TASK STATEMENT ▸ Continue the piece below about Reynolds and his HD 27 voters, starting after its last sentence.

EXTRACT TO READ ▸
Don Bankston, chairman of the Fort Bend County Democrats, describes HD 27 voters as intensely loyal, and many give Reynolds a pass.“Most people don’t relate to [ambulance chasing], they don’t see a real issue with it,” Bankston said.

That's almost exactly what RNC head Reince Preibus said about Trump and women on This Weak with Snufflelugas last Sunday morning.  Congratulations, Mr. Chairman; you've also passed your sell-by date.

Hazel Lundy, a 65-year-old Fort Bend County precinct judge and Democrat, has supported Reynolds “since day one.” Rather than the legal issues, Lundy judges Reynolds on his legislative record, especially his joint sponsorship of a bill expanding the use of police body cameras. While Lundy hesitates to call the conviction racially motivated, the way officials orchestrated Reynolds’ arrest — complete with a grey and black striped jumpsuit and handcuffs — gave her pause.

DATASET ENTRIES ▸
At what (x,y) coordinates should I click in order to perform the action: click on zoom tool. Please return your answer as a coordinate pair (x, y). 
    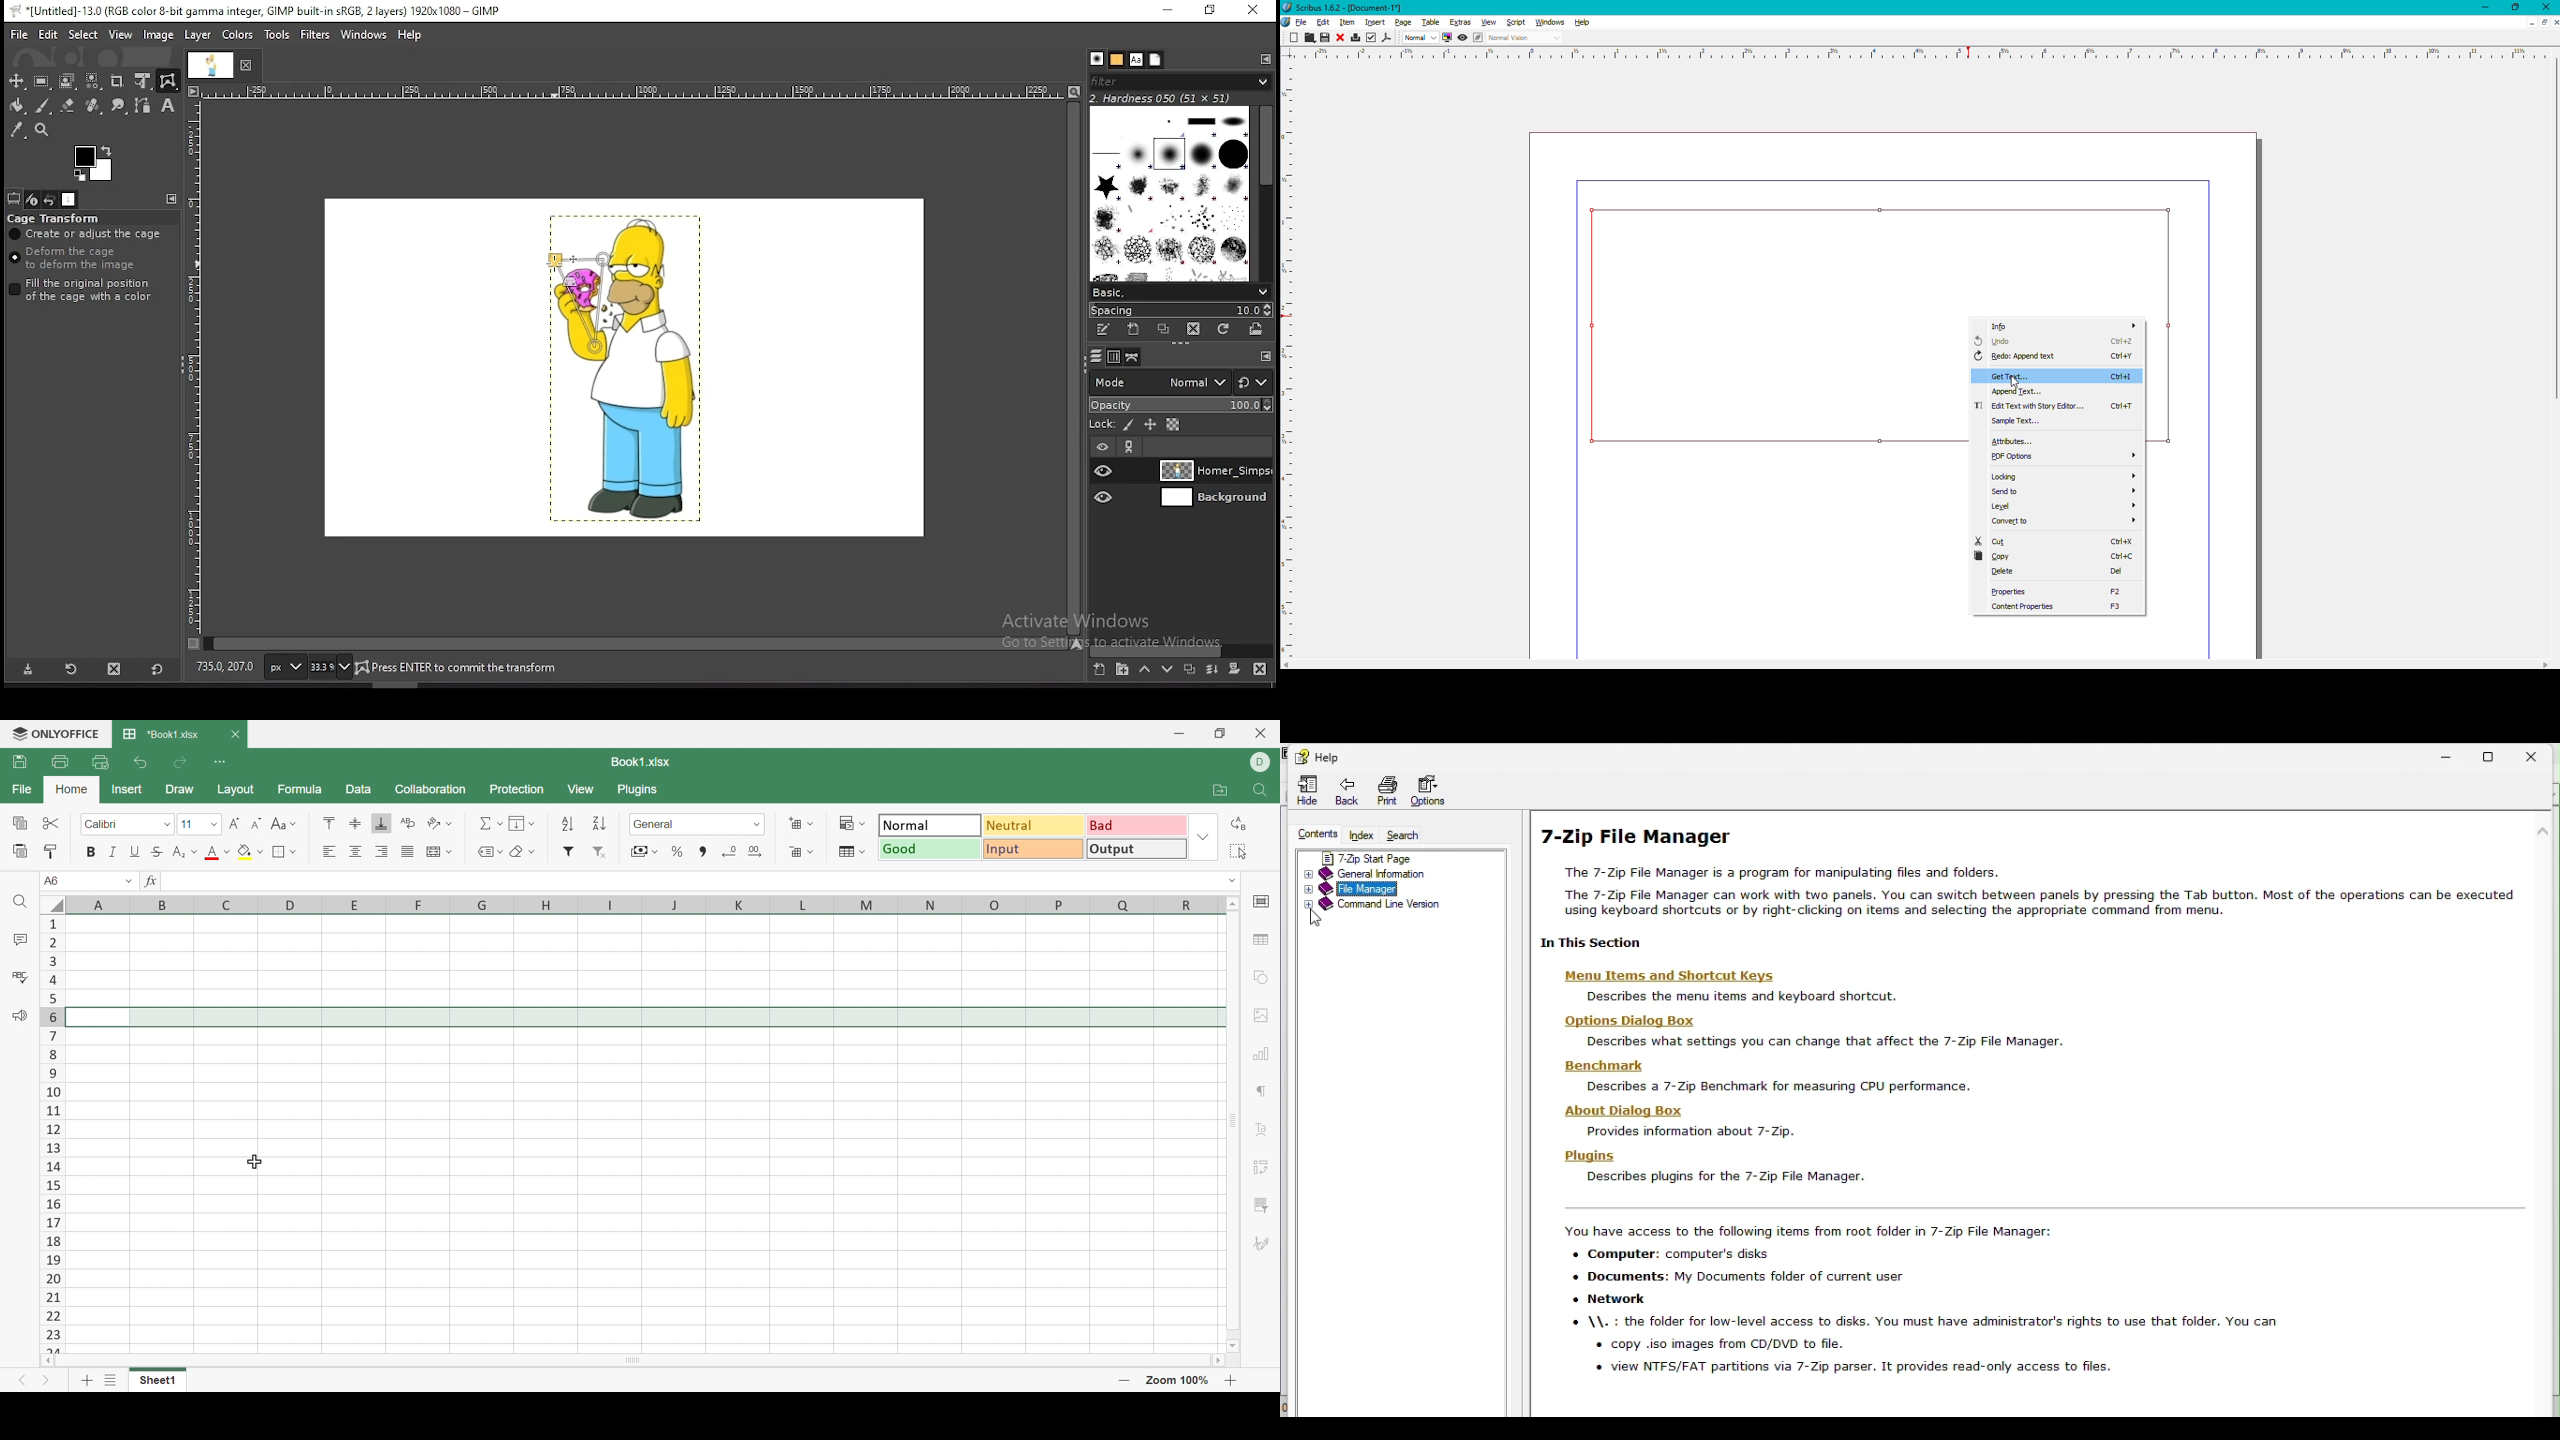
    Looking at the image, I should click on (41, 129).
==
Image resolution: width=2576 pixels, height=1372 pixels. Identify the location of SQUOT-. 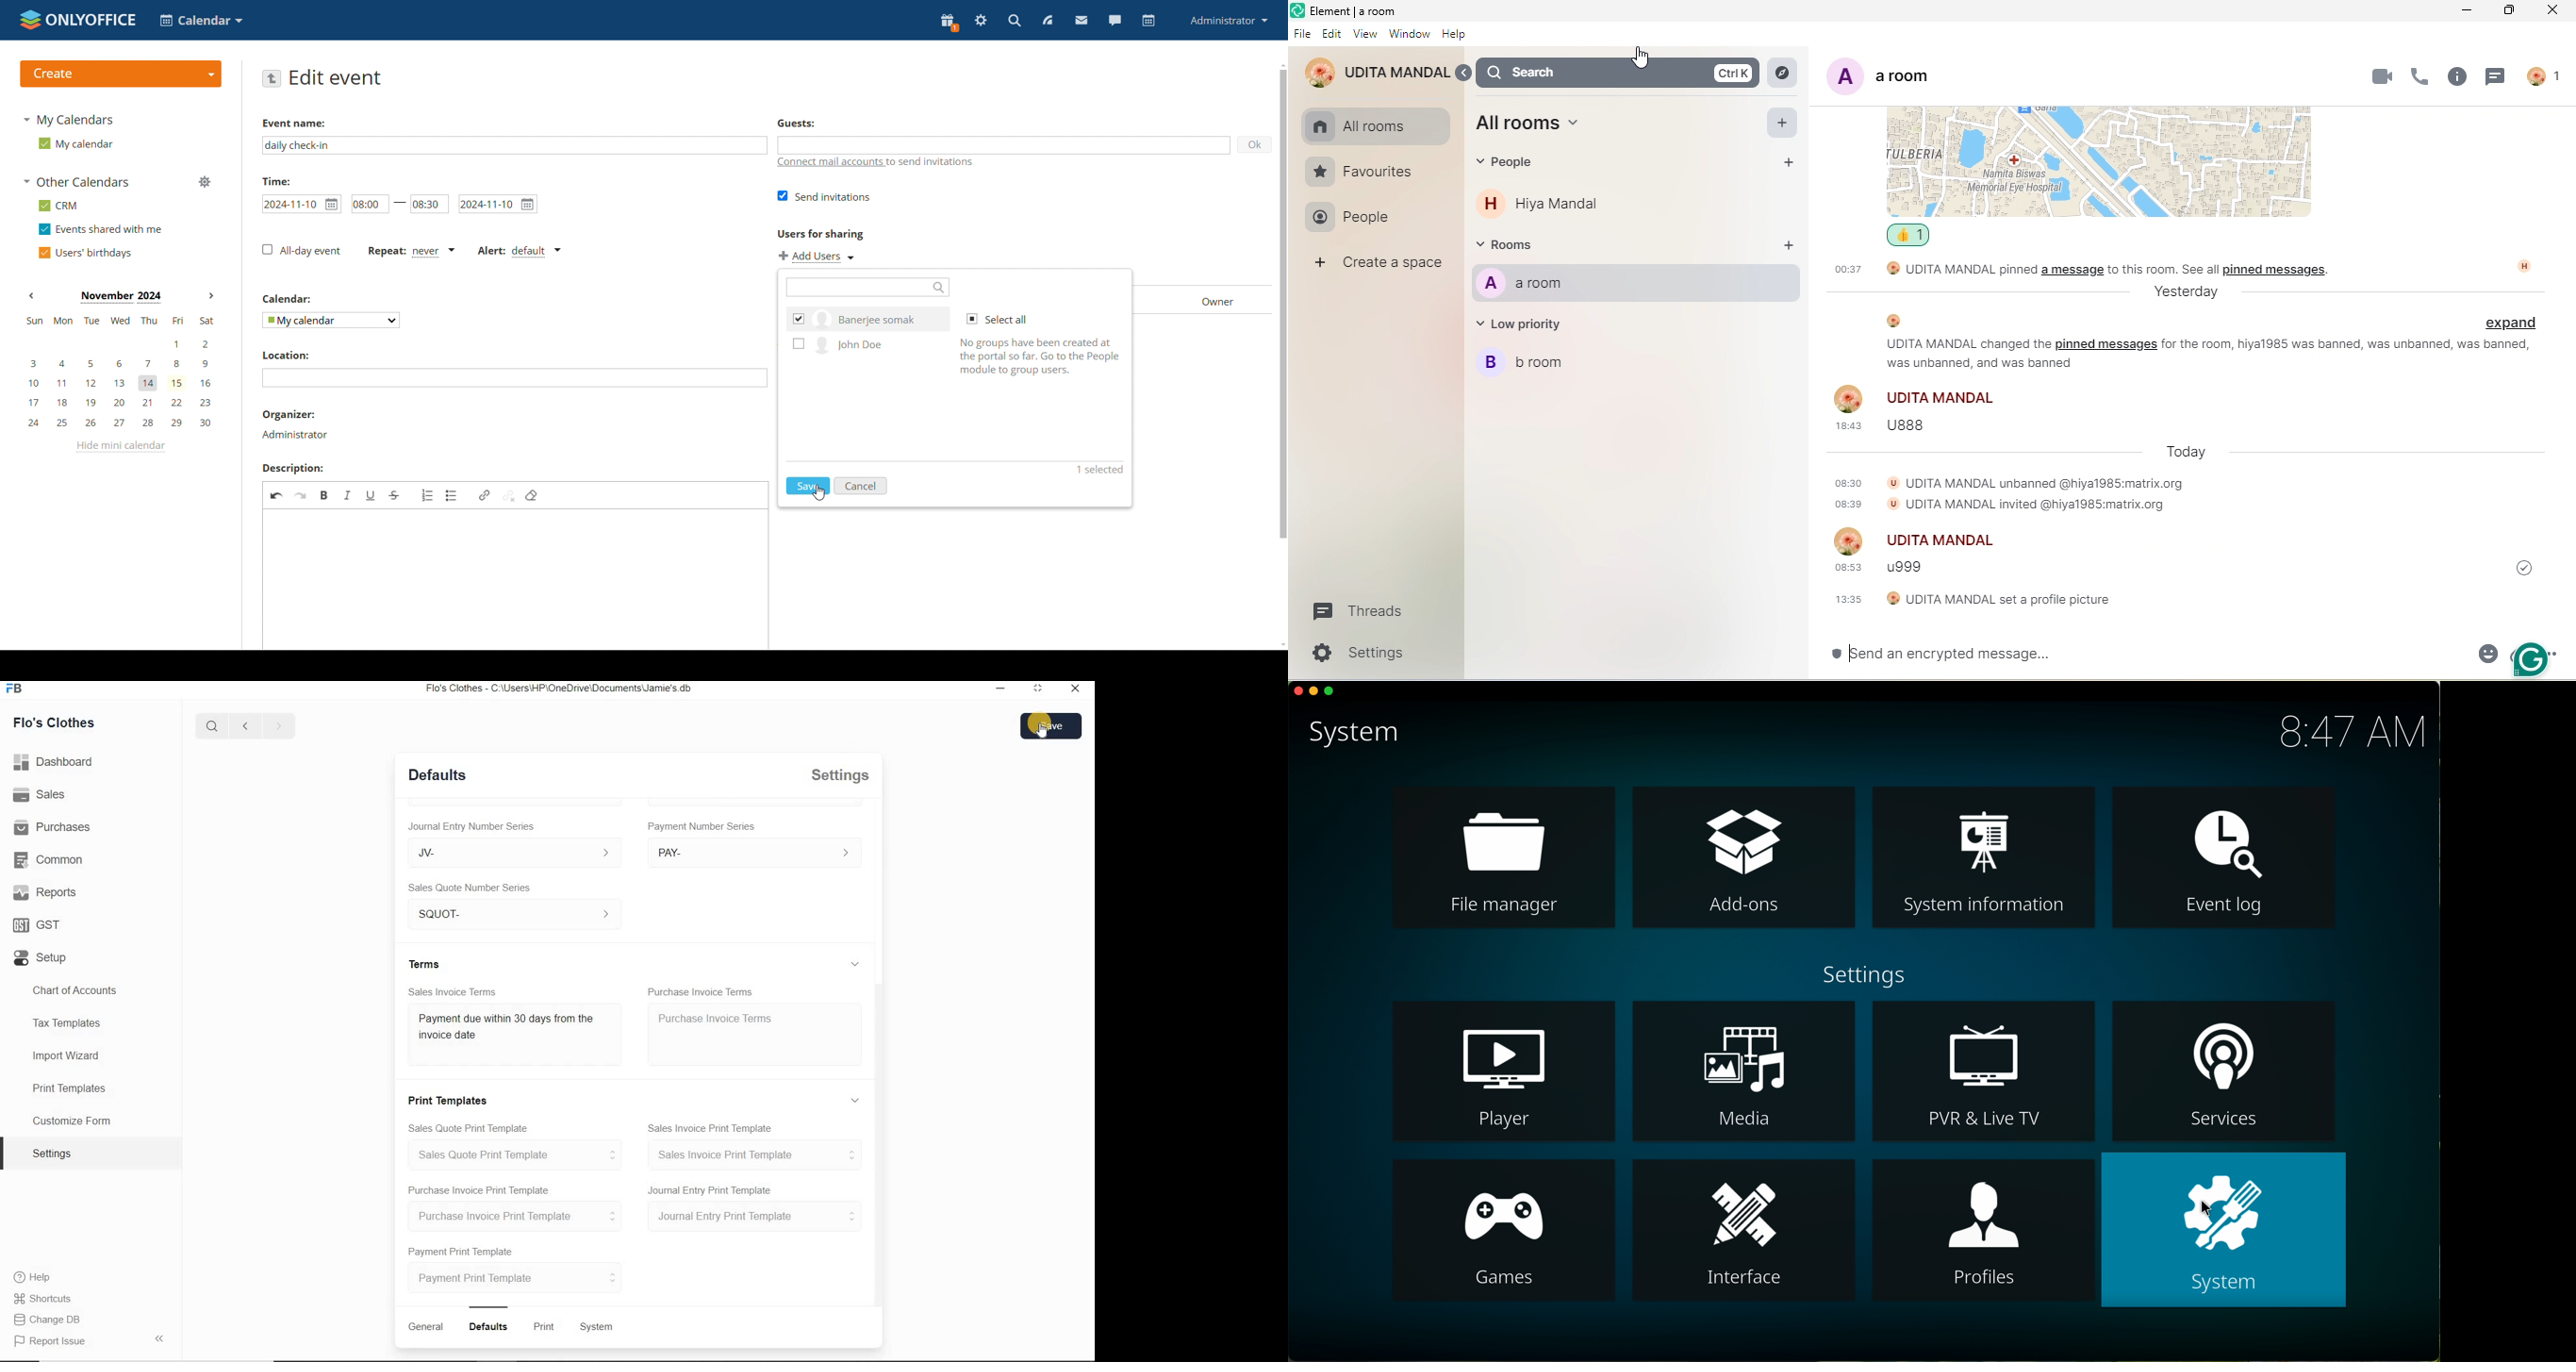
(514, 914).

OUTPUT OF THE EXERCISE ▸
“Some of that is a bit disturbing,” she said. “I don’t want to call everything racial … but even a blind eye could see some of that.”

Reynolds and his supporters haven't just blamed the vagaries of the criminal justice system with respect to black folks, which is a legitimate concern that Reynolds has parlayed into a sympathetic appeal for himself.  What's happening to Rep. Reynolds and what happened to Sandra Bland are not comparable.

He and his runoff challenger, Angelique Bartholomew, have gone at each other hammer and tong.

Bartholomew also frequently reminds voters of Reynolds’ legal rapsheet, and Reynolds has starting firing back, highlighting Bartholomew’s four bankruptcies, which she largely attributed to the economic downturn.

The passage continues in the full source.